§ Exercise: For each entry below, please return its exact wording and leave out any picture.
*** Opening of Input records ***
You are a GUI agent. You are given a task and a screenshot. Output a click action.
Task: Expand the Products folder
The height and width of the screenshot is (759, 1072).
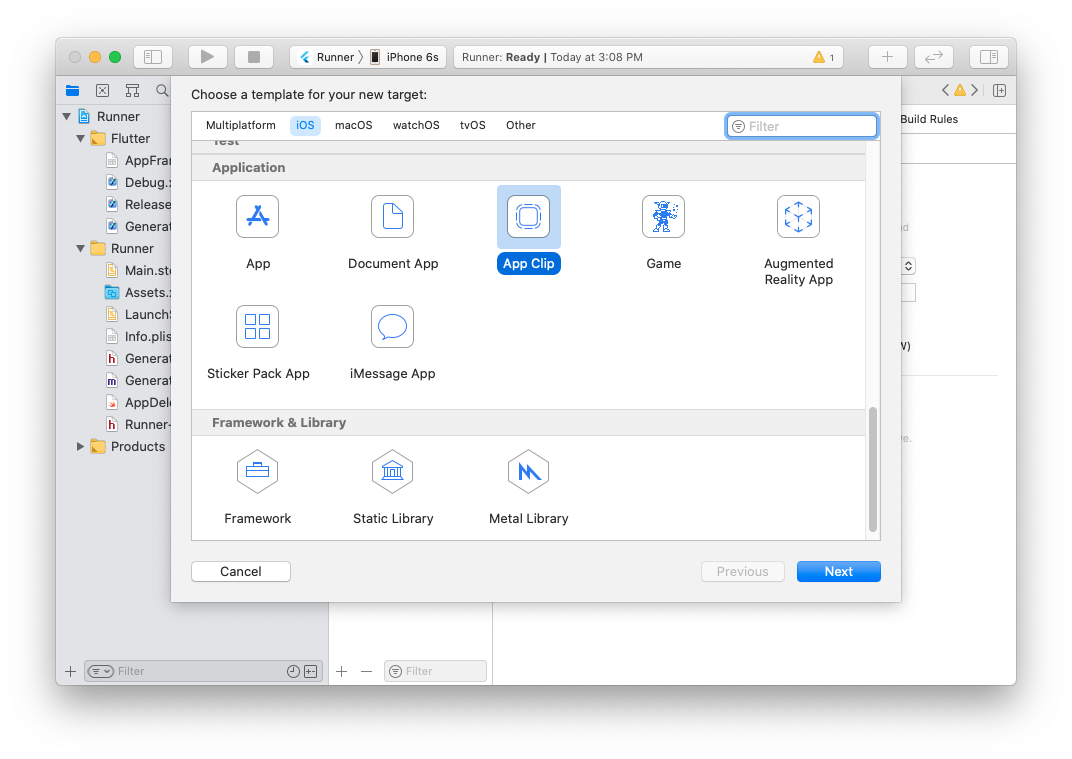81,447
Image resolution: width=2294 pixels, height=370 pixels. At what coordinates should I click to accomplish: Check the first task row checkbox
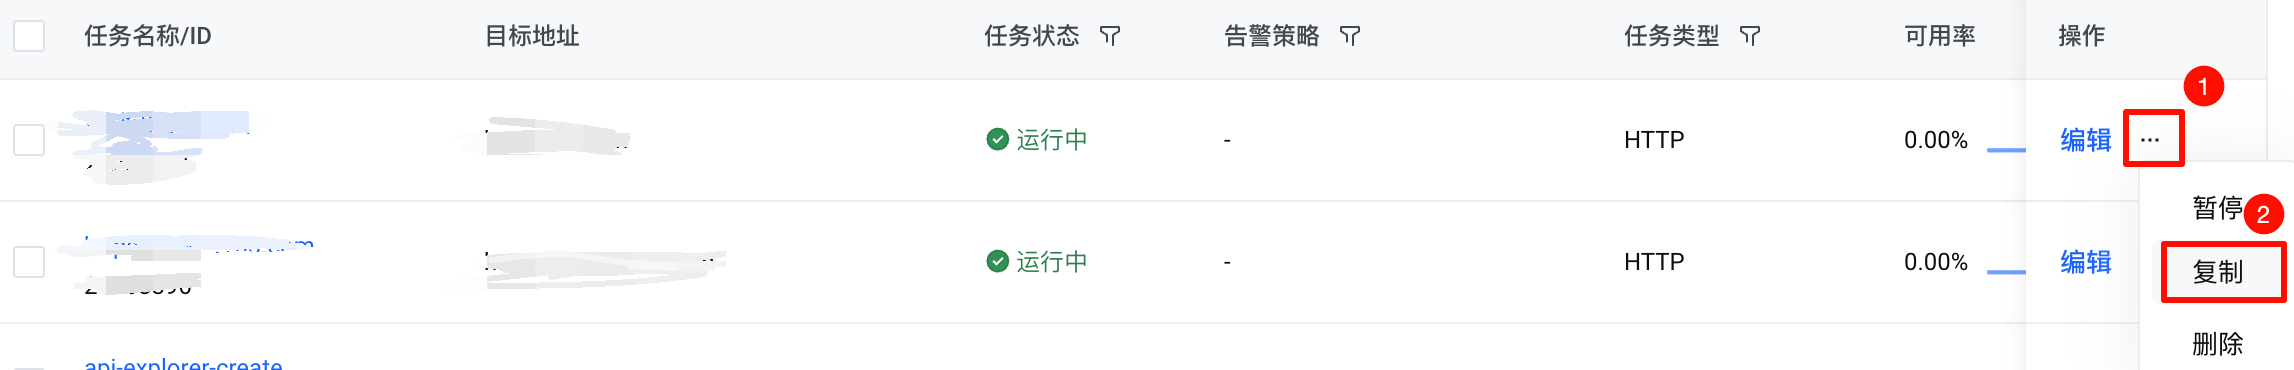click(x=29, y=140)
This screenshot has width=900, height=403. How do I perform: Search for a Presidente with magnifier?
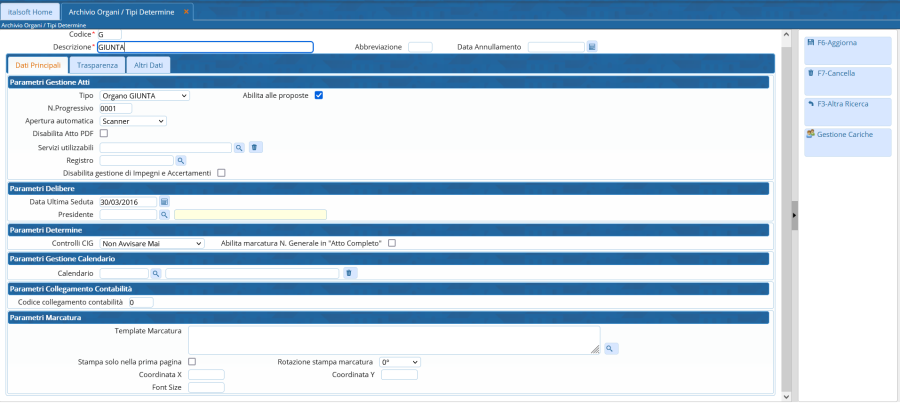coord(165,214)
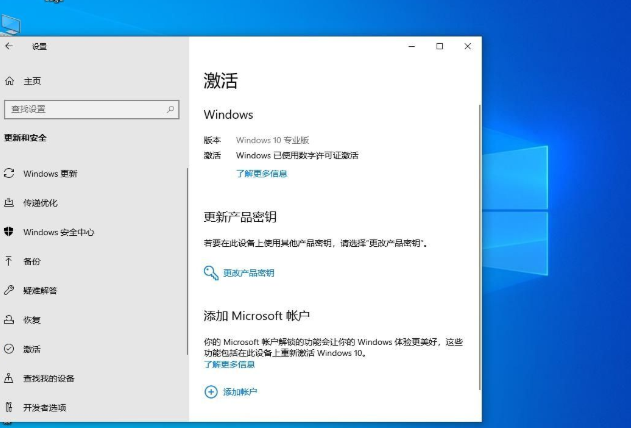The width and height of the screenshot is (631, 428).
Task: Maximize the Settings window
Action: click(439, 46)
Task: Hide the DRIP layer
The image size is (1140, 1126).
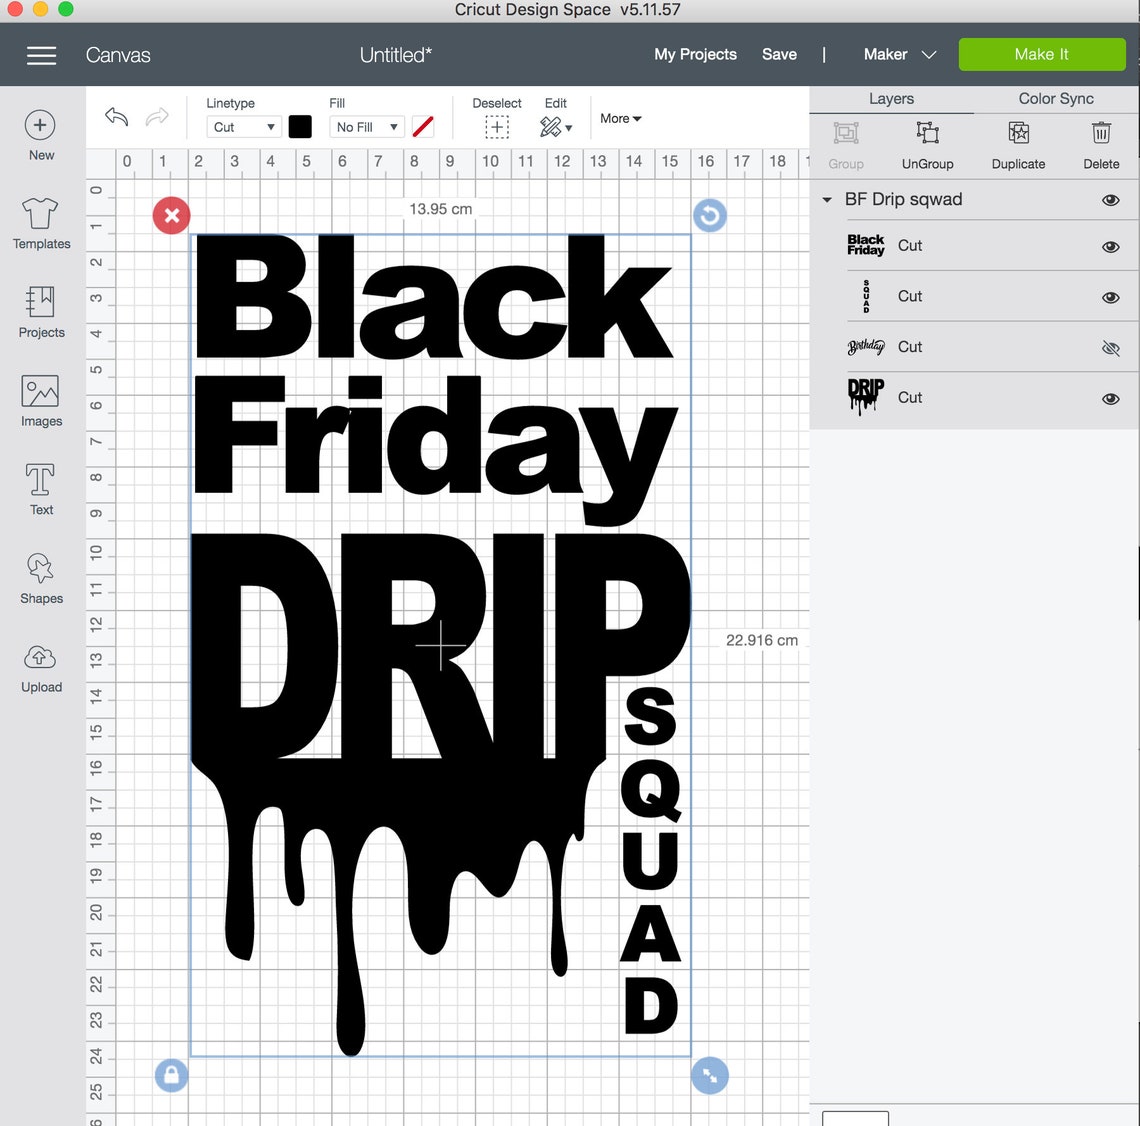Action: click(x=1110, y=398)
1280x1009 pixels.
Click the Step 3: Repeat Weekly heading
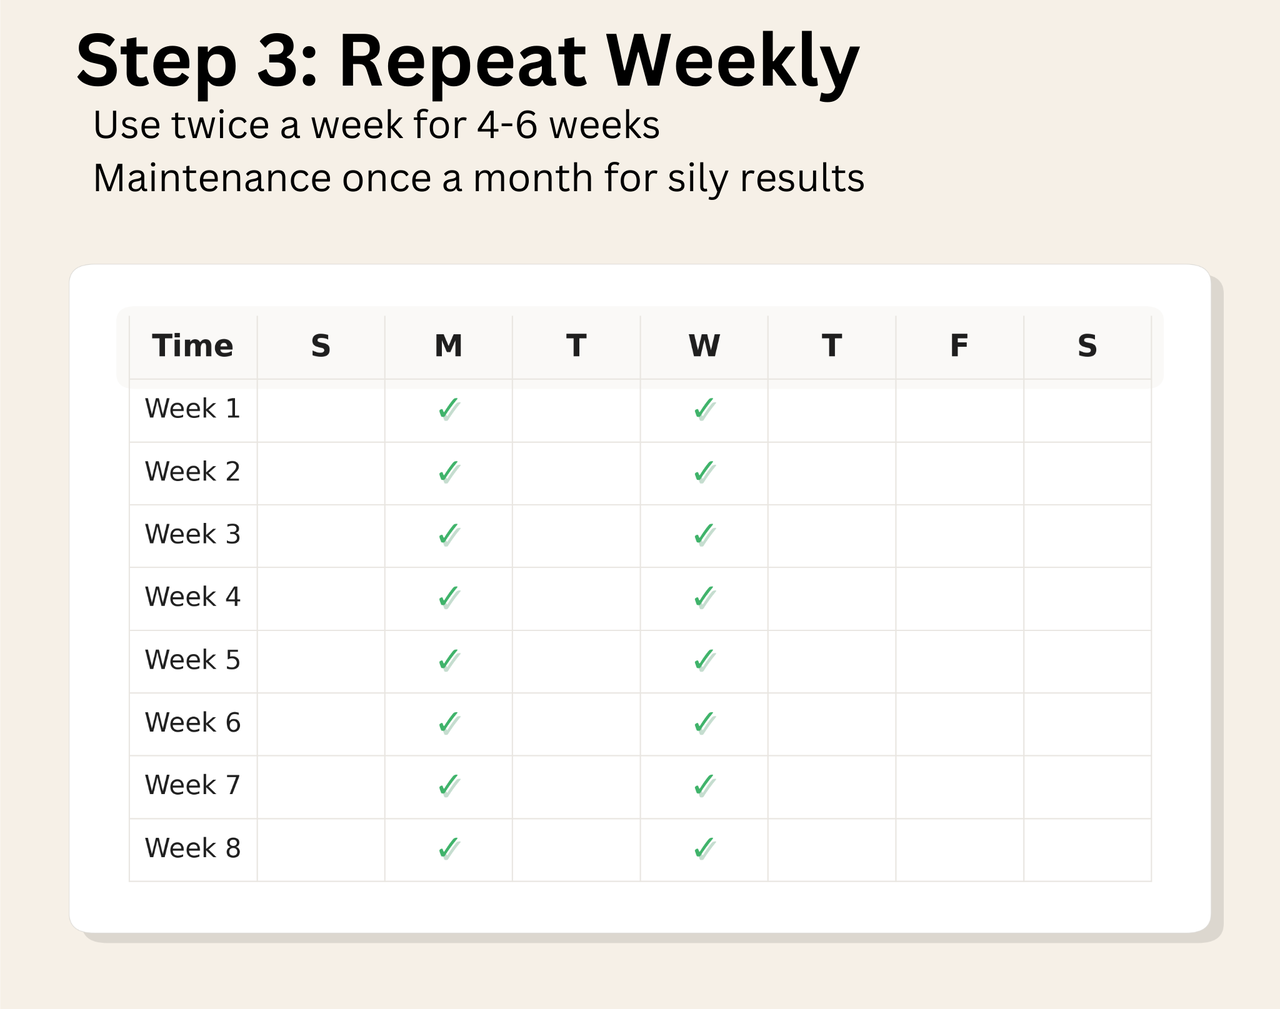coord(467,62)
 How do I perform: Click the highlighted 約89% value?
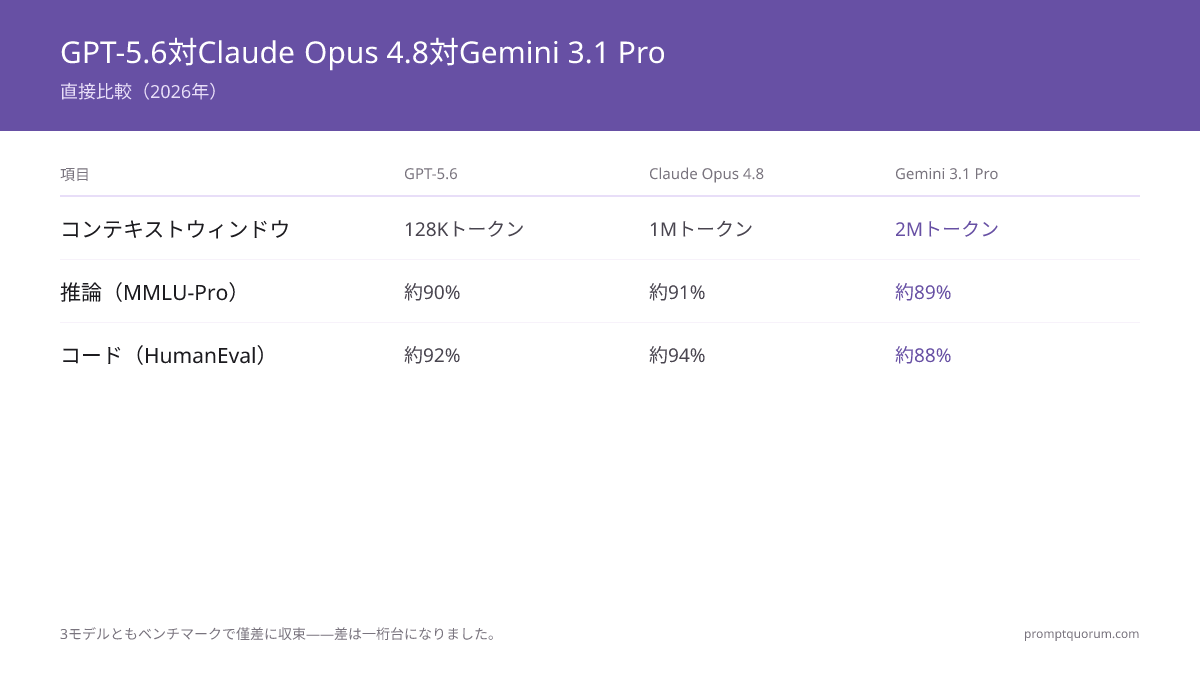(923, 292)
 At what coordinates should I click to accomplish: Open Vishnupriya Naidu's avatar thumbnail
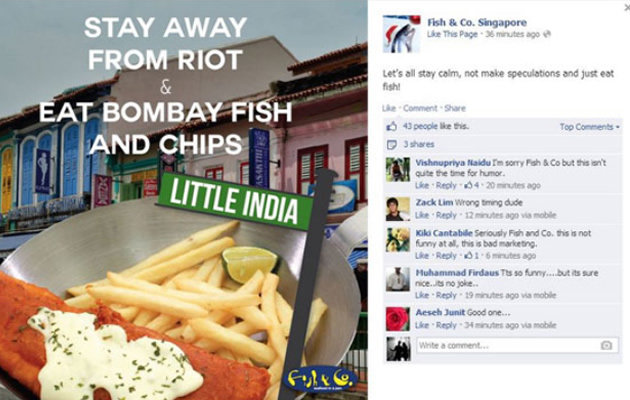398,169
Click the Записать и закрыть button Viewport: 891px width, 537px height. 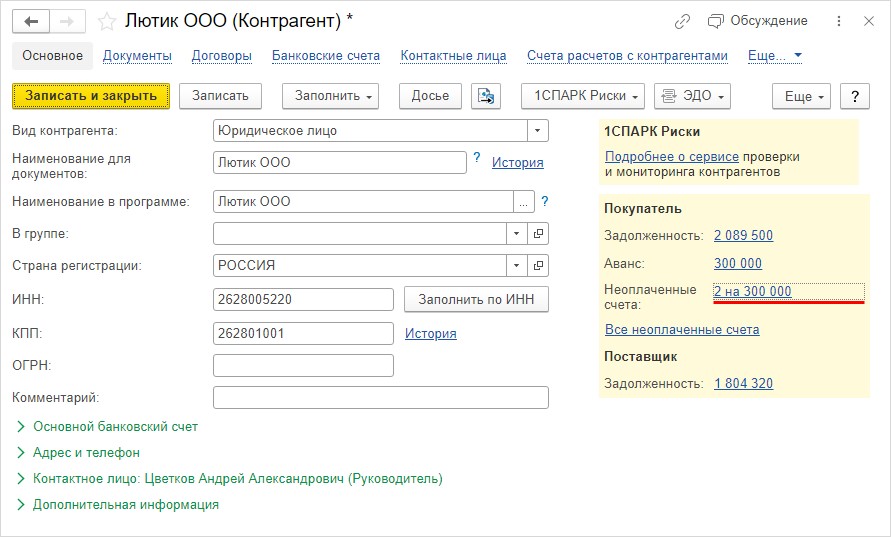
*** Close of Input records ***
§ Written answer:
You are a GUI agent. You are given a task and a screenshot. Output a click action.
Task: Expand the Products folder
The height and width of the screenshot is (759, 1072).
81,447
Image resolution: width=2294 pixels, height=370 pixels. At what coordinates should I click to accomplish: Check the first task row checkbox
click(x=29, y=140)
This screenshot has width=900, height=403. How do I perform: Search for a Presidente with magnifier?
coord(165,214)
The width and height of the screenshot is (631, 428).
Task: Maximize the Settings window
Action: click(439, 46)
Task: Hide the DRIP layer
The image size is (1140, 1126).
Action: click(x=1110, y=398)
1280x1009 pixels.
Click the Step 3: Repeat Weekly heading
coord(467,62)
 How do I perform: Click the highlighted 約89% value?
(923, 292)
 At what coordinates should I click to accomplish: Open Vishnupriya Naidu's avatar thumbnail
398,169
Click the Записать и закрыть button Viewport: 891px width, 537px height. 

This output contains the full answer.